■ WORK TO BE COMPLETED: In the material, starting at the line that contains "Image resolution: width=454" and ending at the end of the material, change "screenshot" to "screen image" everywhere and leave all else the same. Give back only those lines, without the pictures.

-- BEGIN ITEMS --

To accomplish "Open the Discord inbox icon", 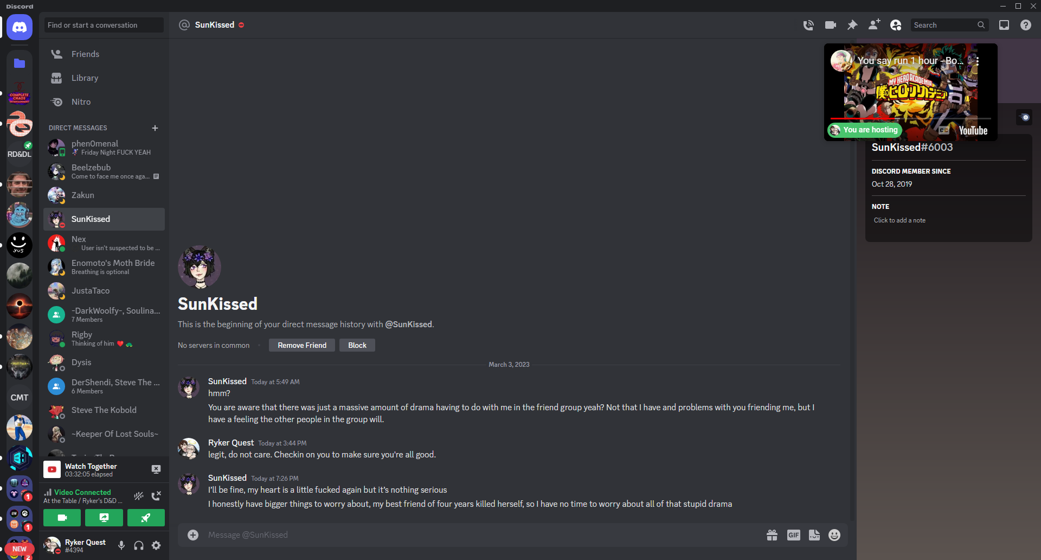I will click(1004, 25).
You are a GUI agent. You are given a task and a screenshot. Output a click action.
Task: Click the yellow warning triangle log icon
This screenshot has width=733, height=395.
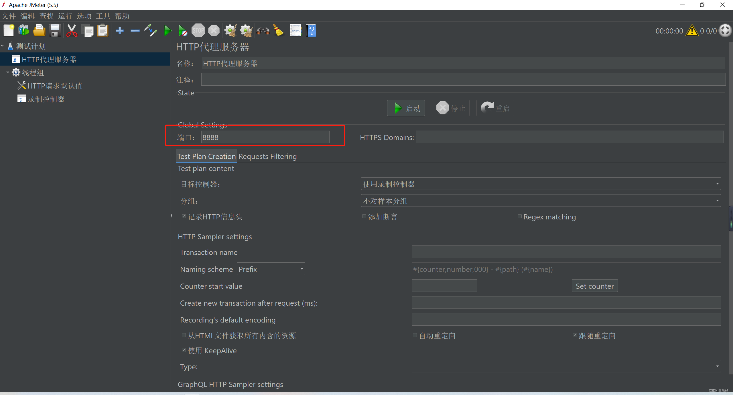point(692,31)
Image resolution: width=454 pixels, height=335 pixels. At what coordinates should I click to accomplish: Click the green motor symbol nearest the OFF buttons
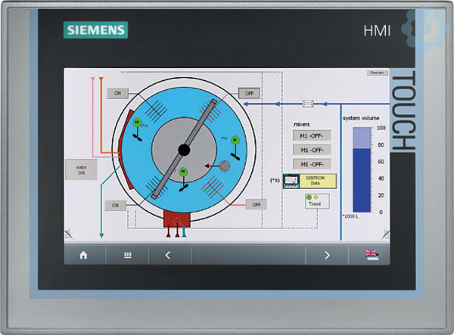point(235,140)
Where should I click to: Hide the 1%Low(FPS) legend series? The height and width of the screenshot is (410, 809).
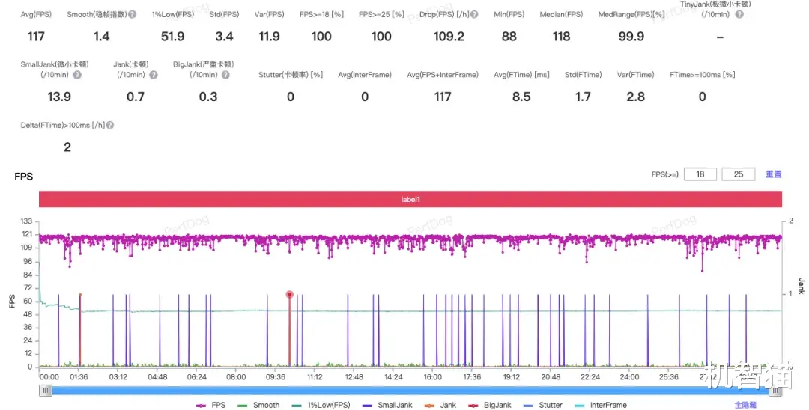tap(321, 405)
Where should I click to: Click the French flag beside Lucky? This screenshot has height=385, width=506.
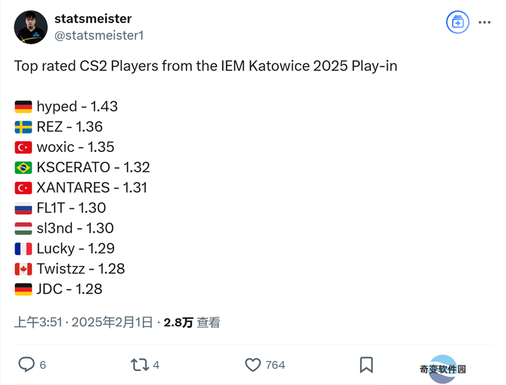23,249
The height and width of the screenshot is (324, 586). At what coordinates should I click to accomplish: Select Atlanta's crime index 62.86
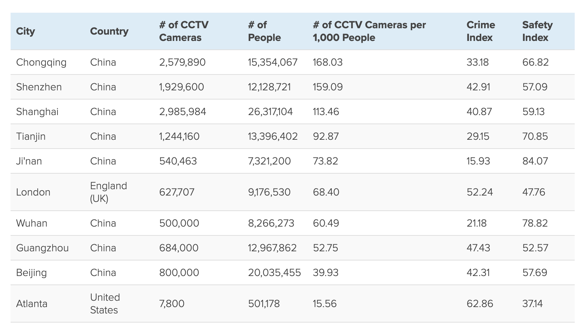(x=480, y=304)
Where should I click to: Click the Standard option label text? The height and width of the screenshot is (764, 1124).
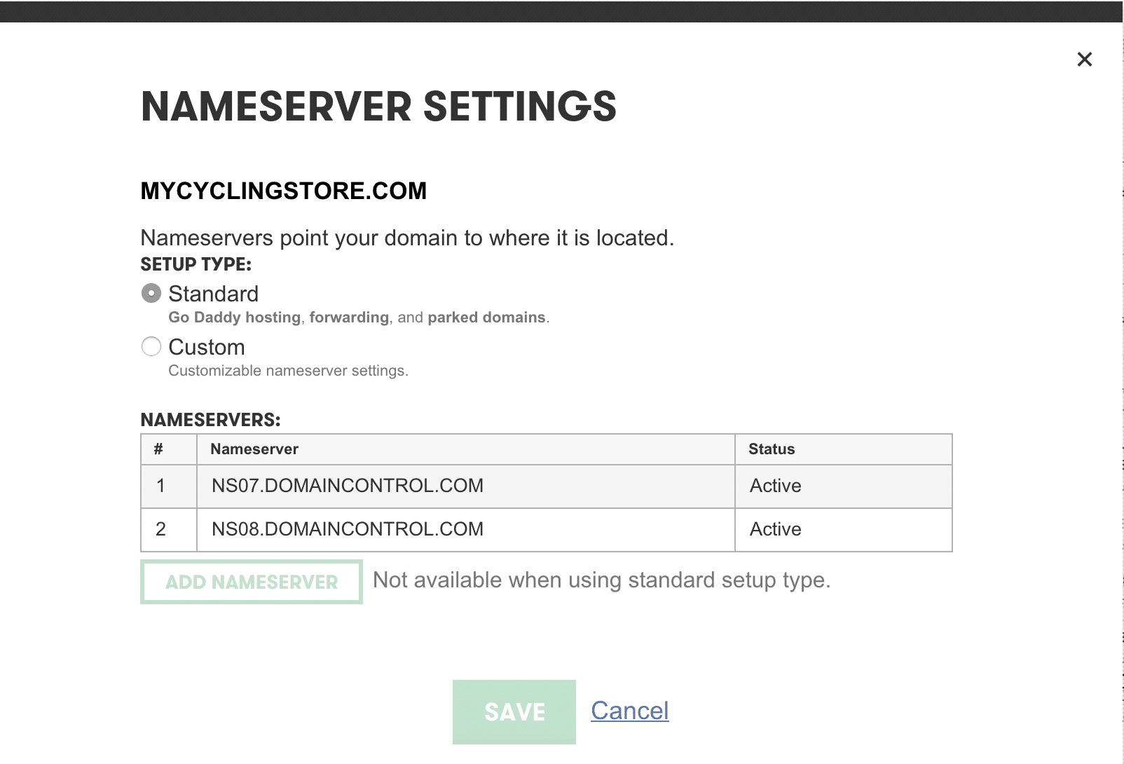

-- END ITEMS --

■ EXERCISE RESULT:
Image resolution: width=454 pixels, height=335 pixels. At what coordinates should I click to accomplish: Click the green motor symbol nearest the OFF buttons
point(235,140)
Where should I click to: Hide the 1%Low(FPS) legend series? The height and width of the screen image is (410, 809).
tap(321, 405)
Where should I click to: Click the French flag beside Lucky? This screen image has height=385, width=506.
23,249
The height and width of the screen image is (324, 586). At what coordinates should I click to accomplish: Select Atlanta's crime index 62.86
(x=480, y=304)
Where should I click to: Click the Standard option label text? The height and width of the screen image is (764, 1124).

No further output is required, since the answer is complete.